Implementation of energy efficient WBAN using IEEE 802.15.6 scheduled access MAC with fast DWT based backhaul data compression for e-Healthcare

Abstract

This work describes the implementation of a complete Wireless Body Area Network (WBAN) that is capable of monitoring multiple physiological signals of a patient by means of IEEE 802.15.6 scheduled access MAC protocol. In the WBAN setup, data from multiple sensors are sent to a Body Network Controller (BNC) using low power transceivers. To this end, the BNC is designed to multiplex the data from multiple sensors, and send them to a remote server over the Internet using a backhaul cellular network, thereby enabling ubiquitous remote health monitoring. Furthermore, to facilitate an energy efficient backhaul transmission that incurs low data transfer costs to the users, we introduce the concept of data compression at the BNC. In this regard, we propose a fast Discrete Wavelet Transform (DWT) based data compression algorithm at the BNC, termed herein as B-DWT, that is implementable in real-time using the limited on-board resources. The remote server is configured to accept data from multiple patients, de-multiplex different data of a single patient and store them in a database for pervasive access.
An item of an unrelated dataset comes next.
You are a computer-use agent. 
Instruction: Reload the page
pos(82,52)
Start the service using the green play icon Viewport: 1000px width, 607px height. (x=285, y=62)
Issues related to the hardware implementation of sensor nodes and BNC, and the design of the scheduled access mechanism and B-DWT are addressed. Detailed performance analysis of the WBAN is performed in OPNET simulator to determine the optimum allocation intervals for the sensor nodes that maximizes network capacity while maintaining a frame delay constraint. Further, in order to prolong the battery life of sensor nodes, we obtain the optimal payload sizes that maximizes their energy efficiency. Additionally, through implementation of B-DWT at the BNC we determine the optimal wavelet filer and compression levels, that allow maximum data compression within acceptable limits of information loss. The resulting B-DWT algorithm is shown to outperform traditional DWT with significant gains in execution speed and low memory footprint at the BNC.